The No Good Brother(s) Tour is flying by so fast we at Tyler's publicity team can barely keep pace. Only a few days ago it seemed they were in Cardigan, followed swiftly by gigs at the Calder Bookshop & Theatre in London and Waterstones Westquay in Southampton. We fully expected Tyler to ruin one or more of those gigs by showcasing his harmonica-playing skills but apparently he kept that impulse in check, and by all accounts the combination of his readings and Jonathan's evocative music are going down well. This weekend the tour rolls east, stopping at The Forecourt Fringe at the Laugharne Festival, followed by a brief mid-week hiatus before crossing back into England next weekend for two more gigs. In Laugharne the brothers will appear Sunday afternoon along with a stellar line-up of Parthian authors, at the Clifton Garage Forecourt. Come along and join the fun - day tickets are only a tenner.

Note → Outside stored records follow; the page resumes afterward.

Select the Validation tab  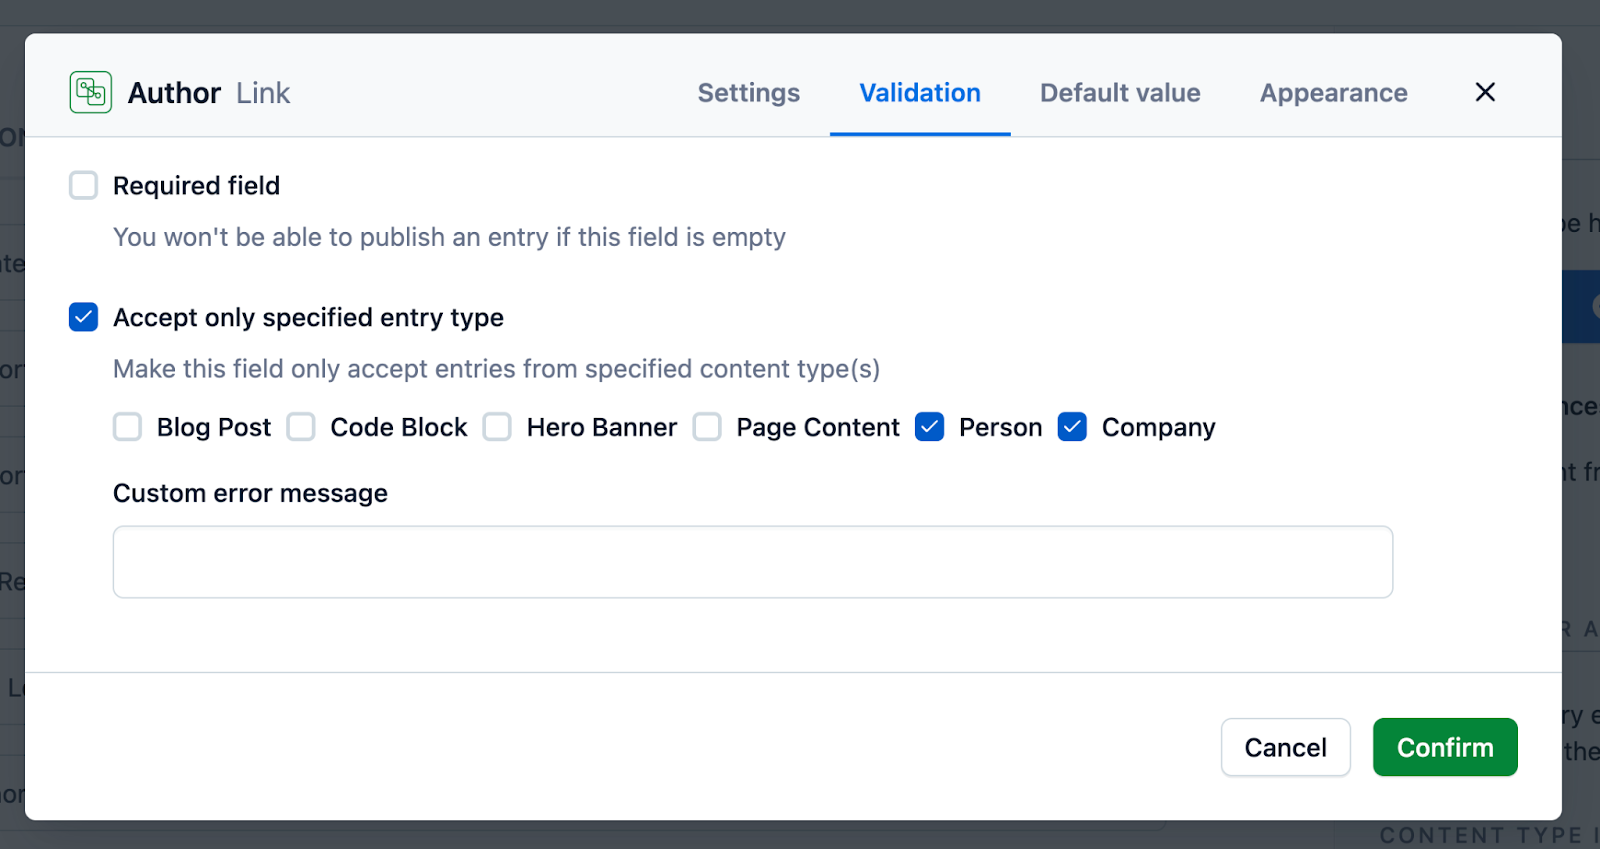(920, 93)
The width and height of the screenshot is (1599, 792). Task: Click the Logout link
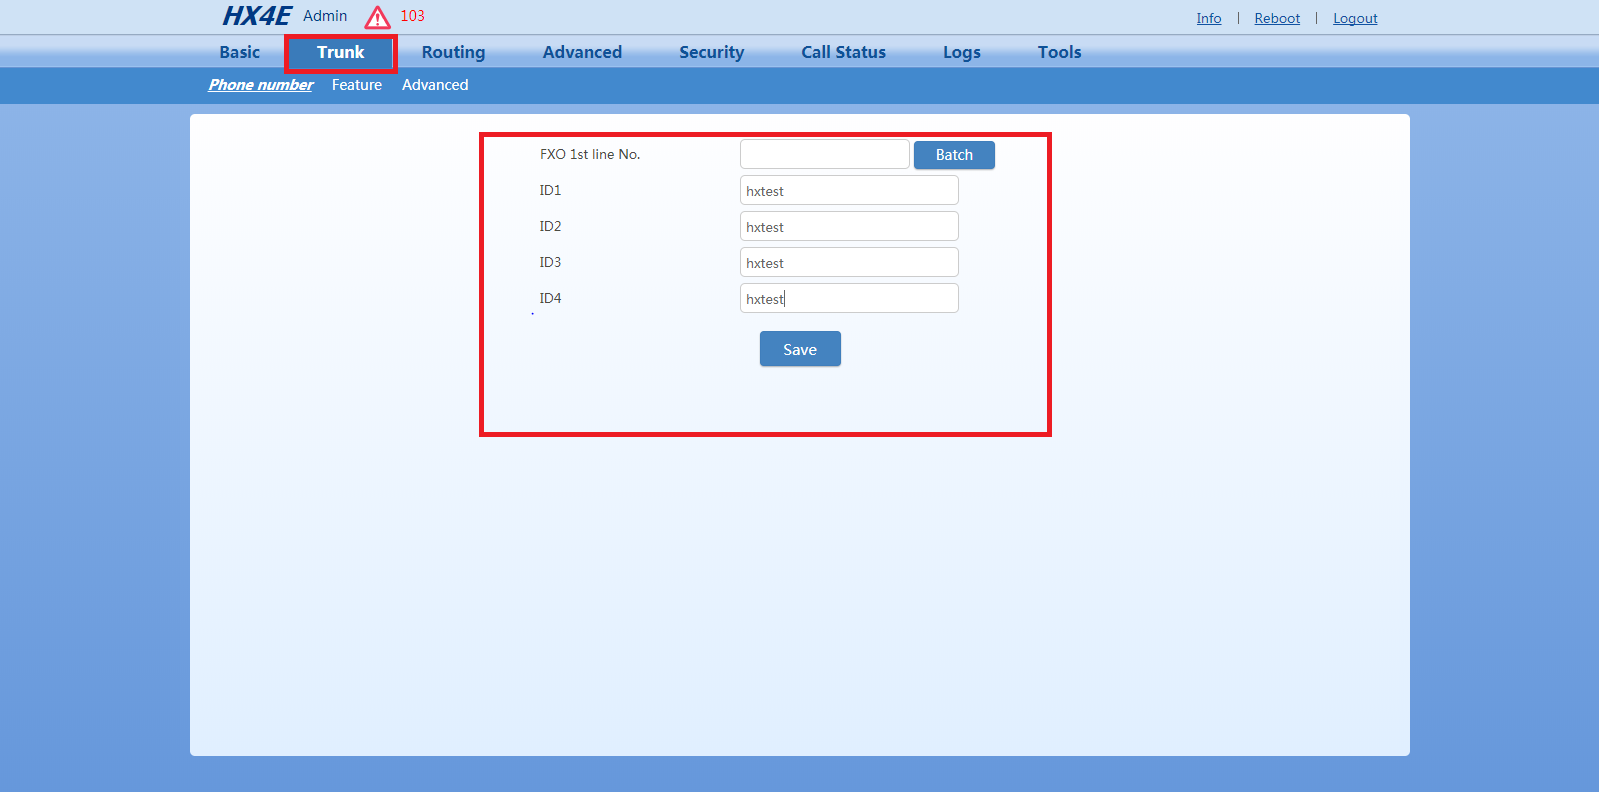point(1355,18)
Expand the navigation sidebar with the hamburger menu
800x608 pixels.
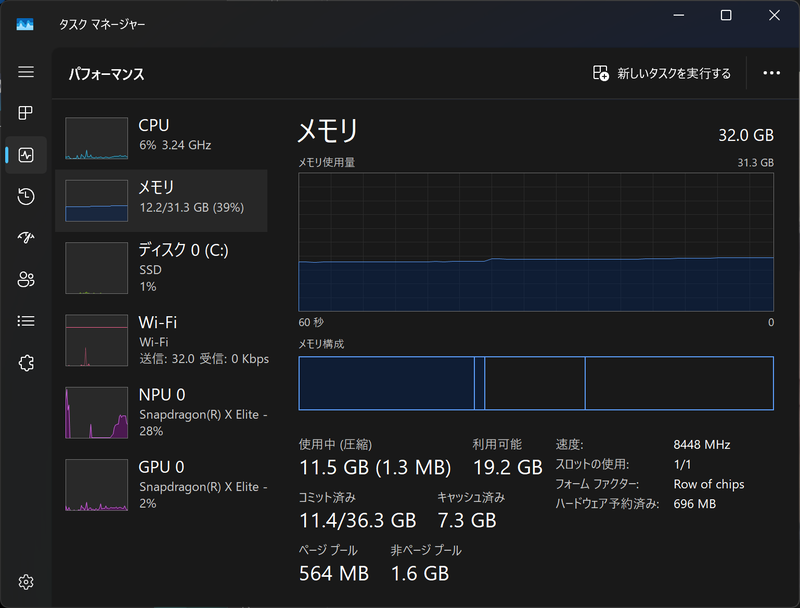pyautogui.click(x=26, y=71)

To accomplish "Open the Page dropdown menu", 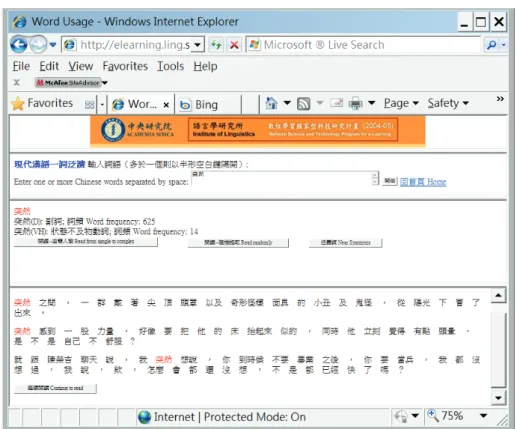I will point(401,103).
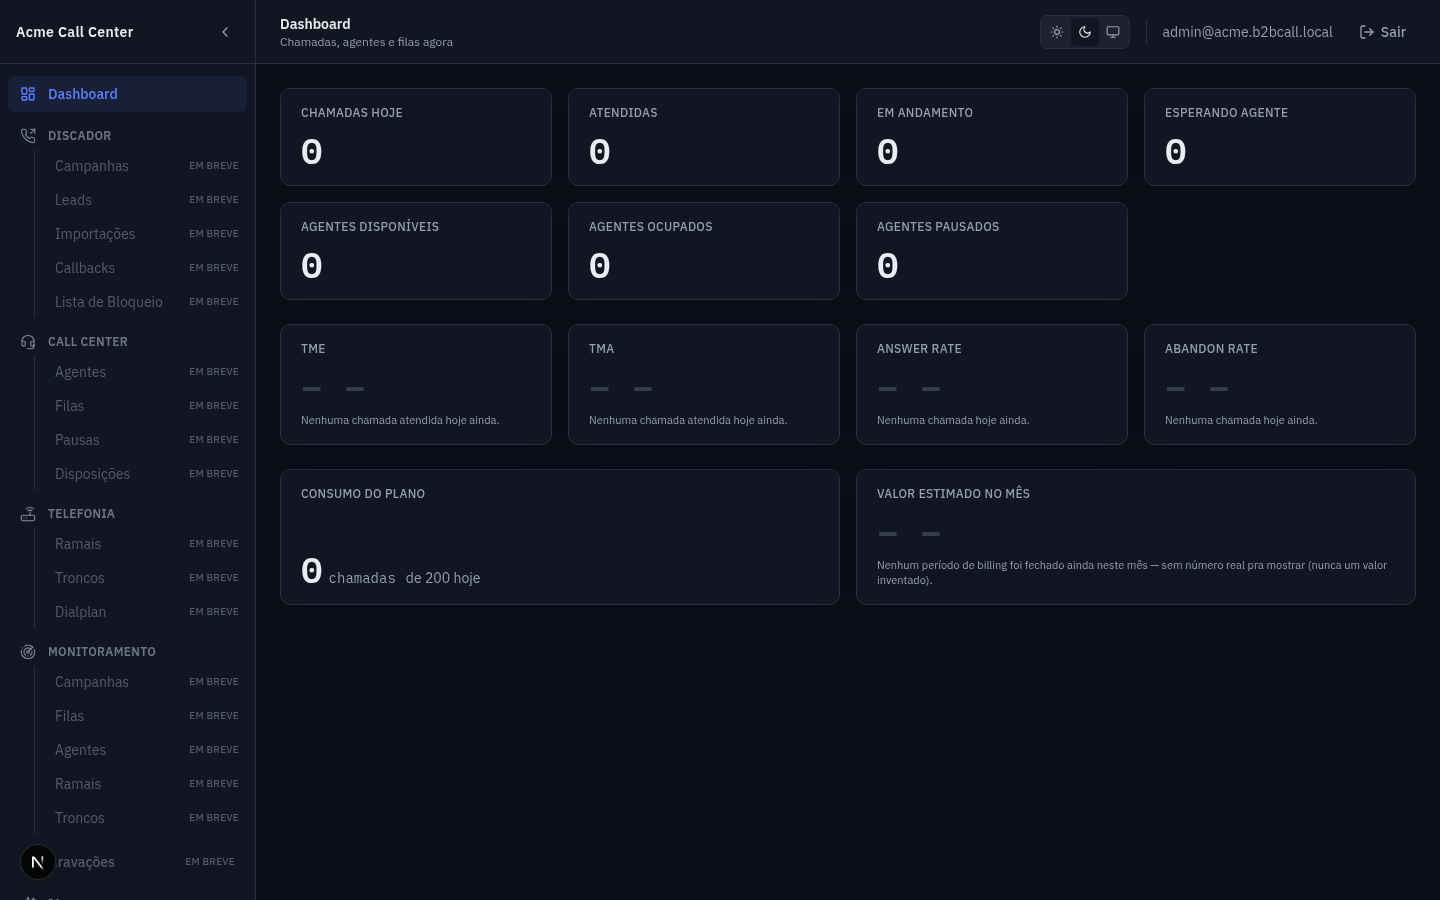Select dark theme moon icon

pyautogui.click(x=1085, y=32)
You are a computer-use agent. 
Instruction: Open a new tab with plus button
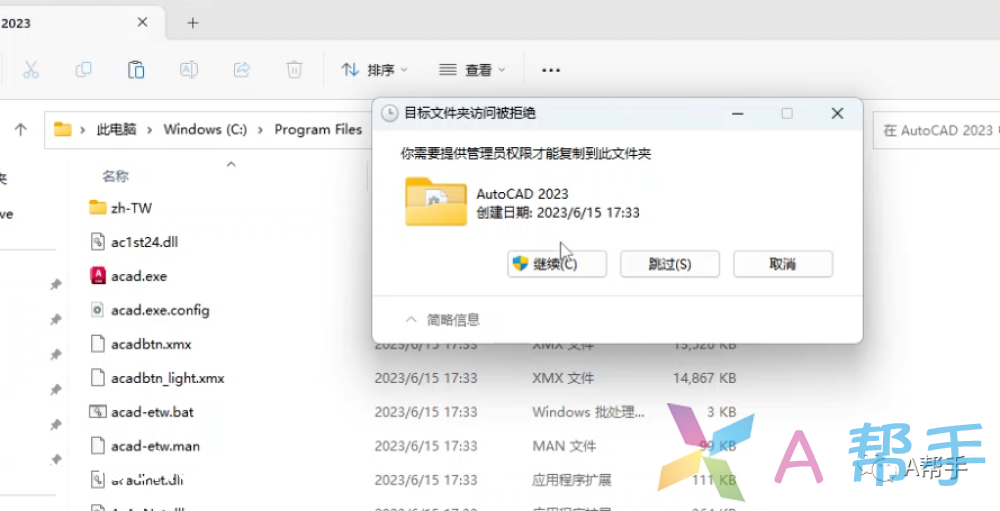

Tonight the No Good Brother(s) Tour kicks off when Tyler and his brother Jonathan join the Cellar Bards in Cardigan. The Bards are a talented group of writers and always provide a warm welcome for their guests, so it's the perfect spot to launch the tour. The event takes place in Cardigan's Cellar Bar at 7.30 pm tonight - so catch you there!
This week marks the second week in the innovative Underground: Tales for London project, run by The Borough Press and The Evening Standard. Twelve authors were asked to developed a short story inspired by the tube. Each story will be available to Evening Standard readers as a free podcast, and extracts appear in the paper. The project started off last week with 'The Piccadilly Predicament' by Lionel Shriver, and this week the baton passed to Tyler, whose story is entitled 'Worm on a Hook' (kudos if you catch the Canadian musical reference). Here's the official summary, courtesy of The Evening Standard:
"The second episode of 'Underground: Tales for London' is a funny, wince-inducing family caper along the central line. A careless father walks his toddler into a pillar while rushing for a train, then faces embarrassment and desperation as they try valiantly to find a hospital."
The piece can be listened to in its entirety at The Evening Standard, and an extract is available online here. The complete series of stories will be collected in an anthology, to be published by Borough this autumn.